従業員に対して、できるかぎり高賃金・高待遇で報いようとしている社長は多いだろう。しかしその考え方が、かえってトラブルを招くとしたらどうだろうか。

労使トラブルを数多く手がける向井蘭弁護士は、「高賃金が必ずしもいい結果につながるとはかぎらない」と指摘する。

「弁護士になって労使問題を扱うようになり、驚かされたのが相談者の会社の賃金水準でした。低賃金のブラック企業ほど揉め事が起こりやすいと想像していたのですが、実態は逆。相談にくるのは、従業員に高い賃金を払っている会社ばかりでした」

なぜ薄給でブラックな会社より高賃金の会社のほうが揉めやすいのか。低賃金の会社はトラブルが起きないのではなく、トラブルが表面化しなかったり、発生しても長引かないのだ。
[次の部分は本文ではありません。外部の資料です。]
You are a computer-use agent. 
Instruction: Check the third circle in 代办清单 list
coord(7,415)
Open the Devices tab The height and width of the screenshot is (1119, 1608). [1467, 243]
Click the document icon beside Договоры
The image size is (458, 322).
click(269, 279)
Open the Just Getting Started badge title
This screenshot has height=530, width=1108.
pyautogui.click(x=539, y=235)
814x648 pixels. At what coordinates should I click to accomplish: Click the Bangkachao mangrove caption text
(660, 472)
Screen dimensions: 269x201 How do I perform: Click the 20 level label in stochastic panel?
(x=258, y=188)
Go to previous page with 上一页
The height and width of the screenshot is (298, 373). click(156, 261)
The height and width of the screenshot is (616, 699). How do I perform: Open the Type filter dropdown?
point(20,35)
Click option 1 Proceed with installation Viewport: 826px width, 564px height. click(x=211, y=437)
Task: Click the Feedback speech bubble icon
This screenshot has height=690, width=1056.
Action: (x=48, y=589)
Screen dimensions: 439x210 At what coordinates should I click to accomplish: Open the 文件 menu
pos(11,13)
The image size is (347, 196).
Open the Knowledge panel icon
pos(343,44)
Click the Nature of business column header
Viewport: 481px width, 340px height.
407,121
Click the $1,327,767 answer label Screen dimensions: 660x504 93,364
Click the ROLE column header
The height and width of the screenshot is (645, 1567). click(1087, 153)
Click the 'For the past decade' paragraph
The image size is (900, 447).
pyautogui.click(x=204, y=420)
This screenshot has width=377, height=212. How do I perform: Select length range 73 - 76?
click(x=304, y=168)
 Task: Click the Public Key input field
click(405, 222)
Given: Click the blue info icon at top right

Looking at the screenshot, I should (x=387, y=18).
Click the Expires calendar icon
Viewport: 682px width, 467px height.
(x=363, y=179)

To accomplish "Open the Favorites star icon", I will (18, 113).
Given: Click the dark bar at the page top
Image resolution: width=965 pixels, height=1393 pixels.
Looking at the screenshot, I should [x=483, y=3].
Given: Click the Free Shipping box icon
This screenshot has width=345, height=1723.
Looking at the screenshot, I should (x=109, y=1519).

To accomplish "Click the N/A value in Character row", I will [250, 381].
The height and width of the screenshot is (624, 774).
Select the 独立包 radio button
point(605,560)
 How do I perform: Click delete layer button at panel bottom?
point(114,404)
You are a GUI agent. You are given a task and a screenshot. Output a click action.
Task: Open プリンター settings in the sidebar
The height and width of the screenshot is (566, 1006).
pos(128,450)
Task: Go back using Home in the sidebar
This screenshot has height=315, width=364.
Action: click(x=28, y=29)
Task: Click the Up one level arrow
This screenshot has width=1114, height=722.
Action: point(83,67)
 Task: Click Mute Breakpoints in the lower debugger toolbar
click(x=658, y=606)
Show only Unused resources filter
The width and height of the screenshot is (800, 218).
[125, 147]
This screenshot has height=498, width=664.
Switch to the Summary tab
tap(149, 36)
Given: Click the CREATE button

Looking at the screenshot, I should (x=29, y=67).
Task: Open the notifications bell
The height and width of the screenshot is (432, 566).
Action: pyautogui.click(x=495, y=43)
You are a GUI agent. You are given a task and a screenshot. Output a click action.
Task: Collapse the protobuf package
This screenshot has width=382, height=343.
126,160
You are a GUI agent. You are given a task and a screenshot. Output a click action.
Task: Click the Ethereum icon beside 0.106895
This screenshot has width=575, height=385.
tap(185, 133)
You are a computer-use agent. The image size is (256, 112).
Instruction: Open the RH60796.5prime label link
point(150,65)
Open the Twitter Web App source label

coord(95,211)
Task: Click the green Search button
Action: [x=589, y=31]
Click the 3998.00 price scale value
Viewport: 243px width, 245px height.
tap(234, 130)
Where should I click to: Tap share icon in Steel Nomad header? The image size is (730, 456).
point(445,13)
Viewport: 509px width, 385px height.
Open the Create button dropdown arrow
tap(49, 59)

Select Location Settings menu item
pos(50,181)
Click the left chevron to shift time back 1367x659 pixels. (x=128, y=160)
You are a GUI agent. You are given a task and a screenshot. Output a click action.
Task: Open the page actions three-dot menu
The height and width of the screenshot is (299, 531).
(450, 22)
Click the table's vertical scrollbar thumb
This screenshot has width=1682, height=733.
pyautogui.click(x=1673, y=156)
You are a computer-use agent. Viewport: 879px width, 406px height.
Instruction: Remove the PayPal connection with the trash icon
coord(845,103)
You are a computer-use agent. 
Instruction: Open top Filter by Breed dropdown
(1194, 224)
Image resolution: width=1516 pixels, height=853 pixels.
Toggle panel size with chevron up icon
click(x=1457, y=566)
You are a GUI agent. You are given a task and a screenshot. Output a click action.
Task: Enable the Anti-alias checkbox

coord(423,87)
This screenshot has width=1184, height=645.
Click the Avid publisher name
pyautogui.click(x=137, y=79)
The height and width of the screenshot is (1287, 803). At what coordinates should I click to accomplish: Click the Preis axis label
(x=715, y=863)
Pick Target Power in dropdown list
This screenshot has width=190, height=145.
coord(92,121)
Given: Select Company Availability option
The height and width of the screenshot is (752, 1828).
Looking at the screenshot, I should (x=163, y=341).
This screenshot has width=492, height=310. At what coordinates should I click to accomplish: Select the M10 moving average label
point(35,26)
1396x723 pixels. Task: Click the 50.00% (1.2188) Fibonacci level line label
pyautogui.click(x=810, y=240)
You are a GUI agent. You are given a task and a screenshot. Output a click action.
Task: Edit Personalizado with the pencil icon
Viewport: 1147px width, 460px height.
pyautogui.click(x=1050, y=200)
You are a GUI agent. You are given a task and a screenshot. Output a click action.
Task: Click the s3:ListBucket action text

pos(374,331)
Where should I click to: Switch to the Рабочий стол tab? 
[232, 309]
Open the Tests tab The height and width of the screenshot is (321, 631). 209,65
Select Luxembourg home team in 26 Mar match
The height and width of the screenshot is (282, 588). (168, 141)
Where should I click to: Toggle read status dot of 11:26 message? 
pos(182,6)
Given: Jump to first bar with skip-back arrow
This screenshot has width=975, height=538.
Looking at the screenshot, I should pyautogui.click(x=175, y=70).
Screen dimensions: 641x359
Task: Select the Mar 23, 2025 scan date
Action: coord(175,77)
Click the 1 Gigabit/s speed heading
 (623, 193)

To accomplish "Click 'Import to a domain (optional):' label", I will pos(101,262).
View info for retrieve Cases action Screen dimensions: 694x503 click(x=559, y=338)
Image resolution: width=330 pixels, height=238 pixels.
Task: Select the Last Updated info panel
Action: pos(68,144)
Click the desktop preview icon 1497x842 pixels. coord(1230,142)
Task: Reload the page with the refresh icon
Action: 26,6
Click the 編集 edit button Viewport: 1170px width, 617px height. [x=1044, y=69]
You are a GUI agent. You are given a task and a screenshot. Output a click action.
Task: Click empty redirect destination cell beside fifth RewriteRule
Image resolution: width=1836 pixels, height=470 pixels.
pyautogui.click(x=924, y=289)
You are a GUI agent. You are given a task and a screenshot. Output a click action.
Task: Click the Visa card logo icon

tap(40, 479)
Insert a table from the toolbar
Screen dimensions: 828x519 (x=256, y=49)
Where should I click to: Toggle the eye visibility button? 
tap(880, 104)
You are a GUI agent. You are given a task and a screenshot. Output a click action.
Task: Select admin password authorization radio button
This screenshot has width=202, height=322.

「低賃金の会社が、業績不振で手当をカットしたとします。従業員は当然不満を感じますが、同じ賃金水準の会社は世にいくらでもあるし、揉めて嫌な思いをするくらいなら、他の会社に転職したほうが早いと諦めて辞めていくケースが多いのです」

一方、高賃金の会社で手当のカットが行われるとどうなるのか。高賃金の場合、同水準の賃金を支払ってくれる会社がざらにあるわけではなく、転職によって年収を維持できる保証はない。高賃金をキープしたければ、転職するより、待遇改善を求めて会社側と交渉したほうがリスクは小さい。だから、待遇悪化時に揉めやすいのだ。